Exercise directions: Take the lines below beginning at the line that has "Open the deployment folder" and stopping after the line that has "You are a computer-use agent. 711x979 pixels.", and print them exactly as they are, with no other lines.

Data for review:
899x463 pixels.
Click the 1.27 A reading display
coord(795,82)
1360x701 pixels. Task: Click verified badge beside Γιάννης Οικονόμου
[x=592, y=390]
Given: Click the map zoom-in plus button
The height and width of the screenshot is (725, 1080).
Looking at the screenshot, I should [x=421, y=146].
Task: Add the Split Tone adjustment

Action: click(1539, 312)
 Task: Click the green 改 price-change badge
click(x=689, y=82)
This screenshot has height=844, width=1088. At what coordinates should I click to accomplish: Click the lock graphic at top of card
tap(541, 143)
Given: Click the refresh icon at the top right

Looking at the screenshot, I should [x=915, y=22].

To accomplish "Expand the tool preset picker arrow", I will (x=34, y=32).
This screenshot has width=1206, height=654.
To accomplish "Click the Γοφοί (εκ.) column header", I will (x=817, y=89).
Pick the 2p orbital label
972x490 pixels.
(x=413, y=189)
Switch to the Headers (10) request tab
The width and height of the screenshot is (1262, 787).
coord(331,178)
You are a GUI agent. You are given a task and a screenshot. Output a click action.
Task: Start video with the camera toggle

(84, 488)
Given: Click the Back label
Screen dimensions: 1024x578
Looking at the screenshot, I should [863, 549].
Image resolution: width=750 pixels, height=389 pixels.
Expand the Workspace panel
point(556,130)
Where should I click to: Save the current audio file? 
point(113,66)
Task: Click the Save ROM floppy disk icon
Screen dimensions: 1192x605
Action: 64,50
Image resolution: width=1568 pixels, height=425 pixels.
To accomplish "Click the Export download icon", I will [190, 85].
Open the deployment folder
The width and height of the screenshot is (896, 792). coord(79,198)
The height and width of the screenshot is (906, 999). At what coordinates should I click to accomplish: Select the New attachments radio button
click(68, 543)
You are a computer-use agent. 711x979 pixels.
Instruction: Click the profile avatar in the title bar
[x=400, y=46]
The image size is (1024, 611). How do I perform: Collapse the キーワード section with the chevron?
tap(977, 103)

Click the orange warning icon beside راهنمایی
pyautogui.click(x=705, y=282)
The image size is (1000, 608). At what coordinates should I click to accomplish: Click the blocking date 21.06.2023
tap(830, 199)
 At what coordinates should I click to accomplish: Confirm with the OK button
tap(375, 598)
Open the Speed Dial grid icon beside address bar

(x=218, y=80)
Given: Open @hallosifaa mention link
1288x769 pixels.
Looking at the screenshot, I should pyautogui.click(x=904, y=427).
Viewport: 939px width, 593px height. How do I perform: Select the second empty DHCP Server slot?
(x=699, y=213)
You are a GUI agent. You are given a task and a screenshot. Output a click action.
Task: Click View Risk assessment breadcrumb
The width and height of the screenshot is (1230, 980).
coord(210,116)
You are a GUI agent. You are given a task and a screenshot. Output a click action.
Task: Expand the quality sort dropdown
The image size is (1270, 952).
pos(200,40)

Result:
Open the deployment folder
The width and height of the screenshot is (896, 792). coord(79,198)
The height and width of the screenshot is (906, 999). At what coordinates should I click to accomplish: Select the New attachments radio button
click(68, 543)
You are a computer-use agent. 711x979 pixels.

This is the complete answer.